A social worker came and did an assessment on her care needs and said Laura could have company provided care 30 minutes in the morning and 30 minutes at lunchtime. I think my daughter still has PTSD from this time. By then I had changed jobs to be a skills trainer for school kitchen staff and worked 8am to 4pm, sometimes later if courses ran over or there was traffic. I would go off to work in the morning dreading what would happen, almost every day I would have a phone call from Laura because the carers hadn’t turned up or had been unhygienic, had not washed their hands, were not following protocol. These were the people I was relying on to take care of my daughter when I couldn’t, but I ended up doing most of it when I got home from work as I told Laura if she didn’t feel safe then I would do it.
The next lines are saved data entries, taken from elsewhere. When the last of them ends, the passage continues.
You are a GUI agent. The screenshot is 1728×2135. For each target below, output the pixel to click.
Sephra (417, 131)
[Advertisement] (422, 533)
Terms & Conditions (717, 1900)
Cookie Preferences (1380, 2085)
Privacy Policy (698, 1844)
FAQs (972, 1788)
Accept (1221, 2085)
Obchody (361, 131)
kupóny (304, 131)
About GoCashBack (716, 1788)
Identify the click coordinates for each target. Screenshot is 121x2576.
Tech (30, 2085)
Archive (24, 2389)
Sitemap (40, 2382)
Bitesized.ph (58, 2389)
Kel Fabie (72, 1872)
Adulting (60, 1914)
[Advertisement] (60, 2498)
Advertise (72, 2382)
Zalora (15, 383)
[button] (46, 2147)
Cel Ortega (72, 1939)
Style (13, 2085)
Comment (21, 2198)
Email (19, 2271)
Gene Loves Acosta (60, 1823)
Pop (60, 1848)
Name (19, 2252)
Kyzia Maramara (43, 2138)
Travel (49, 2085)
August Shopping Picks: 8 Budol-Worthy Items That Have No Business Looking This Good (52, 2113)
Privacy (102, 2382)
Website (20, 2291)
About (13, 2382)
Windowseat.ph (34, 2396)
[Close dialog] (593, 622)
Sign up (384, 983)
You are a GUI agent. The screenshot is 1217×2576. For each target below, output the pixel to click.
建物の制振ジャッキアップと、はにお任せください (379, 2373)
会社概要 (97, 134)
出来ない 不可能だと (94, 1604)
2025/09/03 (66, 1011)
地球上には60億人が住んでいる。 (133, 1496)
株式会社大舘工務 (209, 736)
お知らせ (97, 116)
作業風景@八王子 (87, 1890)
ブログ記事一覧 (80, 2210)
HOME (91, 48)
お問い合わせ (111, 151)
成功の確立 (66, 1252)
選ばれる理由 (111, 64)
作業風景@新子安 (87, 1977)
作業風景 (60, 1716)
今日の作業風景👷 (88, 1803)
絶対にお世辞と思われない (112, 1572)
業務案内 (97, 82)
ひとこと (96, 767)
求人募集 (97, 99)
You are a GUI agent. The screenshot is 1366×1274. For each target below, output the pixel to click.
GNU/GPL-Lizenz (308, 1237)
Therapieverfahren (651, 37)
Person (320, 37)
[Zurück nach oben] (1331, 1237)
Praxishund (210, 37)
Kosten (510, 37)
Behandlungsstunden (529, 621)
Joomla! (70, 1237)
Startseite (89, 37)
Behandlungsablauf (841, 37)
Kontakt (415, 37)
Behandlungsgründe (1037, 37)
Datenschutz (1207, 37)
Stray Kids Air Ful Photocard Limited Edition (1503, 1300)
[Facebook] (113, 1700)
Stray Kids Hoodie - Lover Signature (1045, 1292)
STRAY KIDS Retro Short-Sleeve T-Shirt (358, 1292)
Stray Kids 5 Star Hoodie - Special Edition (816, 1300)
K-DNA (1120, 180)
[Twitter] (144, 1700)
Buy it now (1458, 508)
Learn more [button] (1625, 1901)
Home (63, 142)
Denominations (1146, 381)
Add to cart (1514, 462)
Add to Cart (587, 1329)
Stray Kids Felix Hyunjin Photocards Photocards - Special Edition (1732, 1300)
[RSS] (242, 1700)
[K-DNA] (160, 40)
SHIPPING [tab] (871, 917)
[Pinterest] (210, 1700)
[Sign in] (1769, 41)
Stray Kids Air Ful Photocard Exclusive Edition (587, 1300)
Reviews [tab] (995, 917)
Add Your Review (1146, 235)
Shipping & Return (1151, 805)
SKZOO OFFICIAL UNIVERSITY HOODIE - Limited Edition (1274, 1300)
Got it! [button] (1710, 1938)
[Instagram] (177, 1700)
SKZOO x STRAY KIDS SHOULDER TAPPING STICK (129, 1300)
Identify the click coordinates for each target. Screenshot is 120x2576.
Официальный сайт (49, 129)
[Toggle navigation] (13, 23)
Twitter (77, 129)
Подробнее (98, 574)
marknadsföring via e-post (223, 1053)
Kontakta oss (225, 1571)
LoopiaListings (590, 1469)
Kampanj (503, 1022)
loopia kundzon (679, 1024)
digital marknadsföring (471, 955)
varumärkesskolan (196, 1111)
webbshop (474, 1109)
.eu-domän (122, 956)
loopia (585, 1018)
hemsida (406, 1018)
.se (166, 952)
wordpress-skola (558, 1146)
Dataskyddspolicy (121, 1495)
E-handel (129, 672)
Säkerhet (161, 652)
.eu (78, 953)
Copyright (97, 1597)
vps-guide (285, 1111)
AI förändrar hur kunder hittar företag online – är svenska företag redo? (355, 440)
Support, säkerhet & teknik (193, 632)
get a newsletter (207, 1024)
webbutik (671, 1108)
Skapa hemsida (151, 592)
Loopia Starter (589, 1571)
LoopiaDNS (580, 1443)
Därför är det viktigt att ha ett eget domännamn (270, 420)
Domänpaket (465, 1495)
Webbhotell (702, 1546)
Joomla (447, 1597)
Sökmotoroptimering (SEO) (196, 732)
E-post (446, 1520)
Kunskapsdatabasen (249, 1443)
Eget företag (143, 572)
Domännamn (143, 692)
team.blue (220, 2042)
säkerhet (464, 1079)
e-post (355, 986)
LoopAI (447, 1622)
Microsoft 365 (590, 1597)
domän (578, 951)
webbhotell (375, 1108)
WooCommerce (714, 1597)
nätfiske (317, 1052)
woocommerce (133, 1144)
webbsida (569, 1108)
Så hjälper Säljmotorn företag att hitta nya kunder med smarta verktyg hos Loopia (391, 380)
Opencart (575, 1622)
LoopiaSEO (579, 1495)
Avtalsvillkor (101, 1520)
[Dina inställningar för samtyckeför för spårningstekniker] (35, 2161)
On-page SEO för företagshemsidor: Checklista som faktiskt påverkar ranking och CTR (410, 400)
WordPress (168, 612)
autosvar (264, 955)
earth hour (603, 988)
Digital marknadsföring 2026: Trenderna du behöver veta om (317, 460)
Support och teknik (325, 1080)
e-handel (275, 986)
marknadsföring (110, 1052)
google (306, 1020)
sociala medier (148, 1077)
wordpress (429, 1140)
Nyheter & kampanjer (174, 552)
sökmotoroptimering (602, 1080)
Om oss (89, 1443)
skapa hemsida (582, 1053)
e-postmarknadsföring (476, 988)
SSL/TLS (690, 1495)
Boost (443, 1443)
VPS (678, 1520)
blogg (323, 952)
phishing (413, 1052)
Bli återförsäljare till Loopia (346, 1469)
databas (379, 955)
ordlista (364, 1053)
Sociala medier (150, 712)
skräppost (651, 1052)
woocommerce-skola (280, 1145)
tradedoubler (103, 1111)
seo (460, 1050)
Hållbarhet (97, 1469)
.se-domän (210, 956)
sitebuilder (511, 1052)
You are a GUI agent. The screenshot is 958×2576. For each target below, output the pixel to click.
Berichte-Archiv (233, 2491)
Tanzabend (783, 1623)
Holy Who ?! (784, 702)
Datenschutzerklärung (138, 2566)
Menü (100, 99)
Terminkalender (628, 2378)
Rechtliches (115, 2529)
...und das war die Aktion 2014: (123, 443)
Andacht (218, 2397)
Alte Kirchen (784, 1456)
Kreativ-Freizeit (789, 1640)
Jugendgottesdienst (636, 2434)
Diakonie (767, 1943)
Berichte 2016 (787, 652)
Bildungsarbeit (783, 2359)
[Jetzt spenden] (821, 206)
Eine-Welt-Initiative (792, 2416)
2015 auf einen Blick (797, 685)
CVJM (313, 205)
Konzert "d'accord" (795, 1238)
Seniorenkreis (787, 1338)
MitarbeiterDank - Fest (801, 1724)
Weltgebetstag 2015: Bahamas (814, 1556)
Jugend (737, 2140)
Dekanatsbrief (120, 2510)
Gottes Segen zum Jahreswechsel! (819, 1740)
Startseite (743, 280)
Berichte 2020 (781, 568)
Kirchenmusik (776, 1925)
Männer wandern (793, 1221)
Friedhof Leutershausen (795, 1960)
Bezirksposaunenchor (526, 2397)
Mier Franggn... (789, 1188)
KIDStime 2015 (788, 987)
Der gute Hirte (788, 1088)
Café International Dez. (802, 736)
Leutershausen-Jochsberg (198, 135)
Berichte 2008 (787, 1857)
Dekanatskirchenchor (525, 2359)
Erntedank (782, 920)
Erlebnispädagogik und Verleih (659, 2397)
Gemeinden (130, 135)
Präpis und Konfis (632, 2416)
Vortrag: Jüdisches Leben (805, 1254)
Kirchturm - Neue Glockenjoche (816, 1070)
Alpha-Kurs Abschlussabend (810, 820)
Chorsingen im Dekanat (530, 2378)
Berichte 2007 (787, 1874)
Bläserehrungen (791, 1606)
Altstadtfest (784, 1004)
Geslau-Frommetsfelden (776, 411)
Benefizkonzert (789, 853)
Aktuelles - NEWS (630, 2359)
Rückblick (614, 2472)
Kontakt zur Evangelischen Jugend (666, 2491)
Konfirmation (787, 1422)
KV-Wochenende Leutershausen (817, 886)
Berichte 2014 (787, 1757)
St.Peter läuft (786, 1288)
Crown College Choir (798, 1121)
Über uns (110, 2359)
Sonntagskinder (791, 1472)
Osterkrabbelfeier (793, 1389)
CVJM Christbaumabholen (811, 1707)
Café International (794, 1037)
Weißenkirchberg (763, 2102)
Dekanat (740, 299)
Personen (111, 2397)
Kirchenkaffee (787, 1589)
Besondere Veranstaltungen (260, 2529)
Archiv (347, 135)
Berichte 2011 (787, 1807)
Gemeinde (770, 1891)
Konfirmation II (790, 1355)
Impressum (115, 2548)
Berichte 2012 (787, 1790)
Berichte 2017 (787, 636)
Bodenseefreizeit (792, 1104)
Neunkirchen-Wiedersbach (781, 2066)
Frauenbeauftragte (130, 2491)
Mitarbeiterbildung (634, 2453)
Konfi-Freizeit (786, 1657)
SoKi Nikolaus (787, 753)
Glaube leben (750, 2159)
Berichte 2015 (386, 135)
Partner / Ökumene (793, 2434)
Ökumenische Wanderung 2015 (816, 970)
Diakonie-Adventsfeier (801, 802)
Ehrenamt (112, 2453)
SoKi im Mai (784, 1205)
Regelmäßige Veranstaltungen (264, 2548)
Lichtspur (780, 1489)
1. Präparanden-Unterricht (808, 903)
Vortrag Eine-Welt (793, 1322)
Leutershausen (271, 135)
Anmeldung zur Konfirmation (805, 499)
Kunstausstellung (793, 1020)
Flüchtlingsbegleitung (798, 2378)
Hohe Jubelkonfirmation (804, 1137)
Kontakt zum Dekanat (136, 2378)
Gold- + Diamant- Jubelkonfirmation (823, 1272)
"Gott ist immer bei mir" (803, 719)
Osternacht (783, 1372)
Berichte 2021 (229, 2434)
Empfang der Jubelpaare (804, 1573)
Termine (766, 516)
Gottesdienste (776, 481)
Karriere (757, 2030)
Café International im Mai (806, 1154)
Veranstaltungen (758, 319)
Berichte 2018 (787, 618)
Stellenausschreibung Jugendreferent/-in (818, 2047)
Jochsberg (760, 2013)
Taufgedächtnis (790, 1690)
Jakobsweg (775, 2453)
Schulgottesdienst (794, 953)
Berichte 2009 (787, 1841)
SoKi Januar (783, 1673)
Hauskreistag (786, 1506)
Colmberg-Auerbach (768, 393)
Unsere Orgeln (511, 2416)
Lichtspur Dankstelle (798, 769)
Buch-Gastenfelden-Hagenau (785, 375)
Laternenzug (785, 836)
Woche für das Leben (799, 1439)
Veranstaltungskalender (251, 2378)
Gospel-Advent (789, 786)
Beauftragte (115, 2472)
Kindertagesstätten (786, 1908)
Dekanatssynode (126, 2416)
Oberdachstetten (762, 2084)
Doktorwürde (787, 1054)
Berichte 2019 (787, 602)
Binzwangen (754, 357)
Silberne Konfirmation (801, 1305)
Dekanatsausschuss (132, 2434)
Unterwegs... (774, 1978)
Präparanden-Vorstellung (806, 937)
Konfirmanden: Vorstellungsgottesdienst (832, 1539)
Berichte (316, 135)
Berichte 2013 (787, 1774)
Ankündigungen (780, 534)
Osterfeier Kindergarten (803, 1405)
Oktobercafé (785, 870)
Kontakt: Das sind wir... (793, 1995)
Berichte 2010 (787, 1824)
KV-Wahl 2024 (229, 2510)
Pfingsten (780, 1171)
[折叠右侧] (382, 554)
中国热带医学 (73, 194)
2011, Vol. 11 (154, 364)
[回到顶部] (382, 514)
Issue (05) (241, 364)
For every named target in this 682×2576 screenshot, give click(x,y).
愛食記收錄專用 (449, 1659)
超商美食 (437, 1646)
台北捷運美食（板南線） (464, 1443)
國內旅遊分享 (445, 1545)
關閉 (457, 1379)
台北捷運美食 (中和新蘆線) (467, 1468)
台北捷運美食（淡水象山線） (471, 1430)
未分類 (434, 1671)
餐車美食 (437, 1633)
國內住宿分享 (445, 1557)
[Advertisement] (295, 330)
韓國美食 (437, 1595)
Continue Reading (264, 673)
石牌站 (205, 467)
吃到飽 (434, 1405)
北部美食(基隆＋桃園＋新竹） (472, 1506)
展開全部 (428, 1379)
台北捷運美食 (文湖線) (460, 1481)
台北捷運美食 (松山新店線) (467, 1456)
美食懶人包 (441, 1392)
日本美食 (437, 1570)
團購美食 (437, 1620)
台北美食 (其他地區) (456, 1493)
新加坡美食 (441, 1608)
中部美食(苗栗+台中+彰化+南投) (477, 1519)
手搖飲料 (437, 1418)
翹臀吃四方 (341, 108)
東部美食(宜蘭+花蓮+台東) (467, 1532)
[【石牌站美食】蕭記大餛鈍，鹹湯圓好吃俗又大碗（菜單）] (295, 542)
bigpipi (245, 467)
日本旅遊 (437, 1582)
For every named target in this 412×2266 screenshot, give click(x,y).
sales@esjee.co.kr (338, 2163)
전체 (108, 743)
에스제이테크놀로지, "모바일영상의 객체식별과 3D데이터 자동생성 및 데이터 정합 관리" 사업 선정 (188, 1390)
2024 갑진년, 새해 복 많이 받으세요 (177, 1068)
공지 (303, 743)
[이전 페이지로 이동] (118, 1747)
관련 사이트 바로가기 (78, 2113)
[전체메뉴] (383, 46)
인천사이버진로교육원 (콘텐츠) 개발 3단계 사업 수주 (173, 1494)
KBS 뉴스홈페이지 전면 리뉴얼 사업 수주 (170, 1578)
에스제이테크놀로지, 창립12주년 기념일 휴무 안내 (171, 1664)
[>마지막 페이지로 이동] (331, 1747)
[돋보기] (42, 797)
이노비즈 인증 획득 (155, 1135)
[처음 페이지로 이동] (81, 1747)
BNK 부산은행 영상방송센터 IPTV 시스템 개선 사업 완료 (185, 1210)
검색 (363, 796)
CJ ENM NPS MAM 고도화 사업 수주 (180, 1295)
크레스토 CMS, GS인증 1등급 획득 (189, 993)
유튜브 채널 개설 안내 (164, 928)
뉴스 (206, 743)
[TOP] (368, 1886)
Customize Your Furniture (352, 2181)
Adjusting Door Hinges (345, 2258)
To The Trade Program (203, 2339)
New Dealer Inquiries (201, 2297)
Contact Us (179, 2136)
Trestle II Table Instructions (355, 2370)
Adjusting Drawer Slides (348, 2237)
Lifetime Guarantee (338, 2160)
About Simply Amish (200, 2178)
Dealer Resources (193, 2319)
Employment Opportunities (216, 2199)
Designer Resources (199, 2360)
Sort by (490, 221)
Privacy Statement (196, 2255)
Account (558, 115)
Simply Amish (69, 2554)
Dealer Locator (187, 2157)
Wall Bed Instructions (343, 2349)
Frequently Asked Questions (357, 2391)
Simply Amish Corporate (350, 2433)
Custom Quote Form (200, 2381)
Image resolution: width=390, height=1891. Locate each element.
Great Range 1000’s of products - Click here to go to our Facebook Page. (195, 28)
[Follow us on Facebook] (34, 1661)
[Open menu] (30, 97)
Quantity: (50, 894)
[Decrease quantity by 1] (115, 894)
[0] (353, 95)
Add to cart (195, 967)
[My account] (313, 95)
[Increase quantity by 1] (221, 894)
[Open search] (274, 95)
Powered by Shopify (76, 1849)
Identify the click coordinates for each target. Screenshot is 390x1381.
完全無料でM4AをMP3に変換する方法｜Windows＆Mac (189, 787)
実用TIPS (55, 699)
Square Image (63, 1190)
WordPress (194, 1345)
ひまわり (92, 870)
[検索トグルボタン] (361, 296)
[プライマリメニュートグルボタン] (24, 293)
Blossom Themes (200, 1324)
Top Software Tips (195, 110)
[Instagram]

When we told the social worker about our experience, we were told it was just the way it was.

In the spring Covid lockdown in 2020 Laura’s health improved a little. We didn’t have to have carers and I was home on furlough so had time with her. She taught herself to walk and was able to come sit with me downstairs a couple times a week, every few months we could go for a drive in the car. We dared to believe things would be different. At the end of that year we made the decision to move county to be closer to family. We downsized to a more manageable house for me and so we could make sure the house was as accessible as possible. But, 6 months after moving in Laura has relapsed. She can’t access anything we put in place and it’s had a massive impact on us. We’re surrounded by beautiful countryside but I can’t enjoy it with my daughter. I now work from home as much as possible so I care for Laura alongside working full time but it’s hard for the both of us. 

I went through a stage at Laura’s most severe where I’d get overwhelmed and my pressure valve would blow over the slightest thing in what Laura called going “Hulk Smash”. I was trying to cope by just ploughing forward. I would try to plan things in my head of where we could go and what we could do when Laura got better, only to have all the plans crushed as the time passed and Laura didn’t improve.

When I became a mum, I made that choice to be a mum for the rest of my life, it doesn’t matter how old your children are they are still your children. My daughter tells me all the time she’s an adult, and she is. Laura’s a remarkable young woman with her own [big] ideas and feelings, but she will always be my little girl. It breaks my heart every time she’s asked the same questions over and over by the same medical professionals, only to be told she needs antidepressants or physio. As if those things are a magical cure for M.E. I have to put my battle armour on to fight medical professionals for my daughter to be heard and it is exhausting.

I manage my “Hulk Smash” moments now because I don’t make plans anymore. We don’t go on holidays or days out. We go day by day because we don’t know what is going to happen. But we have survived so much. We find joy and laughter wherever we can everyday but it’s not the life I wished for my daughter. No hopes, no dreams, just us.